Berangkat dari hal tersebut diatas maka permasalahan ini menarik untuk diteliti dan dikembangkan lebih lanjut dalam
suatu penelitian, karena dapat digunakan sebagai tambahan wawasan dalam pembelajaran Sejarah Nasional Indonesia II dan Sejarah Perjuangan Bangsa, serta
memberikan nilai-nilai edukatif bagi pembaca pada umumnya.
B. Rumusan Masalah
Masalah adalah kesenjangan
antara harapan dan kenyataan yang di inginkan. Berdasarkan latar belakang yang
telah di uraikan di atas, maka yang menjadi fokus masalah adalah di dalam
menghadapi Serangan Umum 1 Maret 1949 terdapat tokoh yang handal yakni Sri
Sultan Hamengku Buwono IX.
Berdasarkan masalah tersebut, maka dapat di rumuskan sebagai berikut :
Dari
masalah tersebut dapat dirumuskan sebagai berikut :
1.
Bagaimana Peran Sri Sultan Hamengku Buwono IX
di Bidang Politik Dalam Serangan Umum 1 Maret 1949.
2.
Bagaimana Peran Sri Sultan Hamengku Buwono IX
di Bidang Militer Dalam
Serangan Umum 1 Maret 1949.
Dari
rumusan masalah di atas maka dapat diangkat judul dalam penelitian ini adalah : PERAN SRI
SULTAN HAMENGKU BUWONO IX DI BIDANG POLITIK DAN MILITER DALAM SERANGAN UMUM 1 MARET
1949.
C.
Tujuan Kajian
Tujuan kajian merupakan
sasaran pokok yang akan dicapai oleh seorang peneliti, dengan menetapkan tujuan
maka akan memberikan arah dan pedoman bagi seorang peneliti tersebut terhadap
kegiatan yang akan dilakukan. Berdasarkan rumusan masalah yang terlah dikemukakan di atas maka yang
menjadi tujuan dari kajian ini adalah sebagai berikut ;
1. Untuk menganalisis
Peran Sri Sultan Hamengku Buwono IX di Bidang Politik Dalam Serangan
Umum 1 Maret 1949.
2. Untuk menganalisis
Peran Sri Sultan Hamengku Buwono IX di Bidang Militer Dalam Serangan
Umum 1 Maret 1949
D.
Kegunaan Kajian
Adapun kegunaan yang diharapkan dari
penelitian ini adalah :
1. Dengan menganalisis
peran Sri Sultan
Hamengku Buwono IX kita dapat mengetahui peranan Sri Sultan Hamengku Buwono IX di Bidang Politik Dalam Serangan Umum 1
Maret 1949.
2. Dengan menganalisis
Peran Sri Sultan Hamengku Buwono IX kita dapat
mengetahui peranan Sri Sultan Hamengku Buwono IX di
Bidang Militer Dalam Serangan Umum
1 Maret 1949.
3. Kajian ini diharapkan dapat digunakan
sebagai tambahan wawasan Sejarah Pengetahuan Ilmu Sosial pada umumnya dan Ilmu
Sejarah pada khususnya tentang peran Sri Sultan Hamengku Buwono IX di bidang Politik dan Militer
terhadap upaya melawan kolonialisme Belanda di Pulau Jawa pada tahun 1949. Sehingganya dapat menjadi salah satu dari
sumber yang dapat dijadikan referensi perjuangan bangsa sebelum kemerdekaan.
E. Metode Kajian
Dalam memecahkan suatu masalah diperlukan beberapa cara atau metode.

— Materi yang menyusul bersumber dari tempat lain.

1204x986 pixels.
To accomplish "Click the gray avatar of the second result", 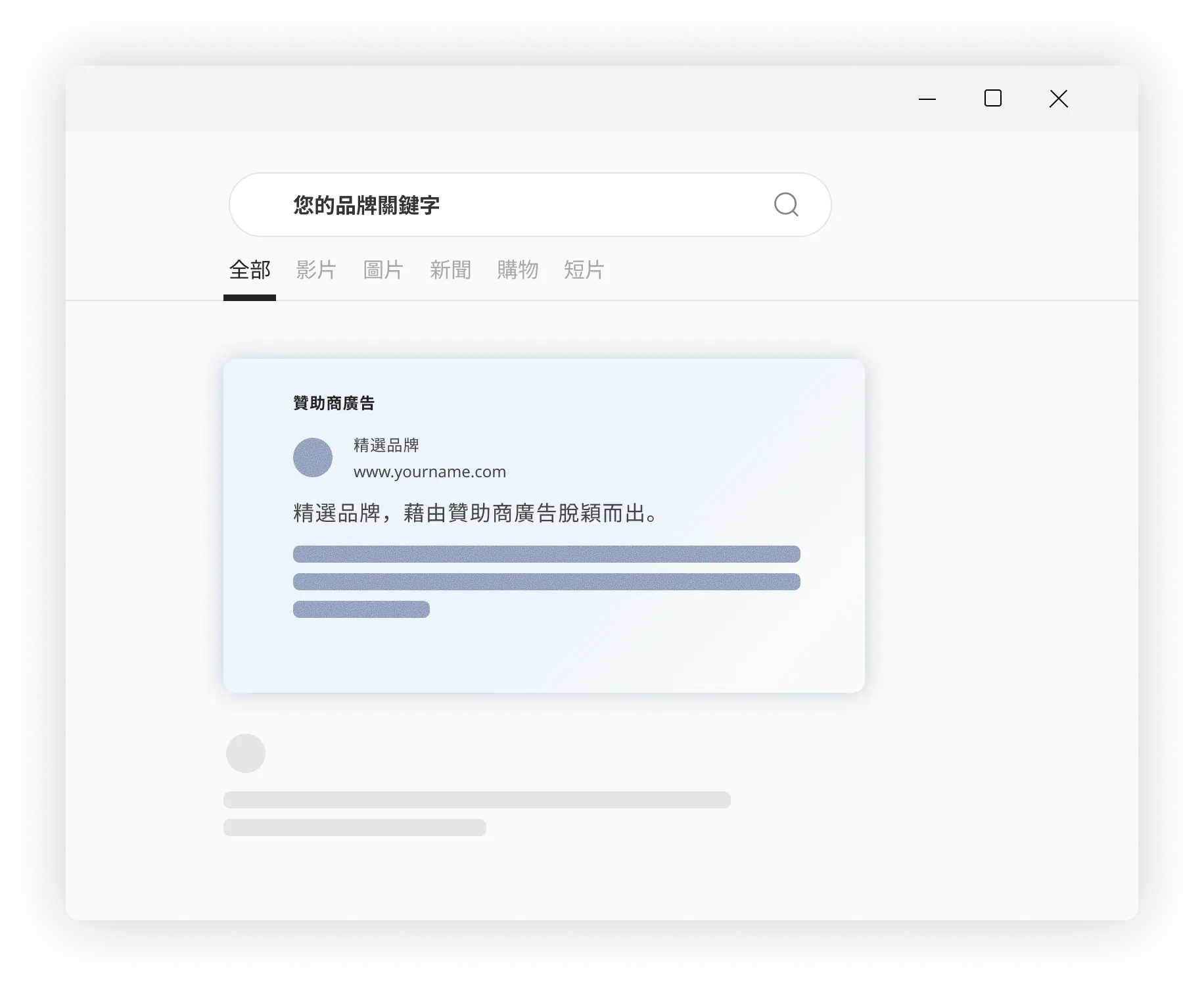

Metode dalam arti yang sebenarnya berasal dari kata dalam bahasa Yunani yaitu “Methodos”, yang artinya cara atau jalan.
Dalam penelitian ini metode yang digunakan adalah metode historis dengan
mengadakan studi kepustakaan.
Menurut Nugroho Notosusanto (1978:19) menyatakan bahwa “metode sejarah adalah
sarana sejarawan untuk melaksanakan penelitian dan penulisan sejarah.” Sedangkan Louis Gottachalk, “metode historis adalah proses menguji dan
menganalisa secara kritis rekaman dan peninggalan masa lalu” dan menurut Moh. Ali (1982:21) bahwa “metode historis dilakukan dengan meninjau suatu
perspektif sejarah, berdasarkan kepada peninggalan atau dokumen sejarah yang
ada.”
1. Teknik Pengumpulan Data
Untuk memperoleh data
yang objektif dan benar maka
peneliti menggunakan cara di dalam penelitian ini
dengan mengadakan studi kepustakaan. Kemudian dengan cara ini, peneliti dapat
menemukan sumber data yang diperlukan guna mendapatkan data yang akurat dan
objektif. Adapun teknik pengumpulan data yang digunakan adalah sebagai berikut :
a.
Heuristik
Heuristik merupakan
kegiatan penelitian untuk mencari atau menemukan sumber data yang diperlukan.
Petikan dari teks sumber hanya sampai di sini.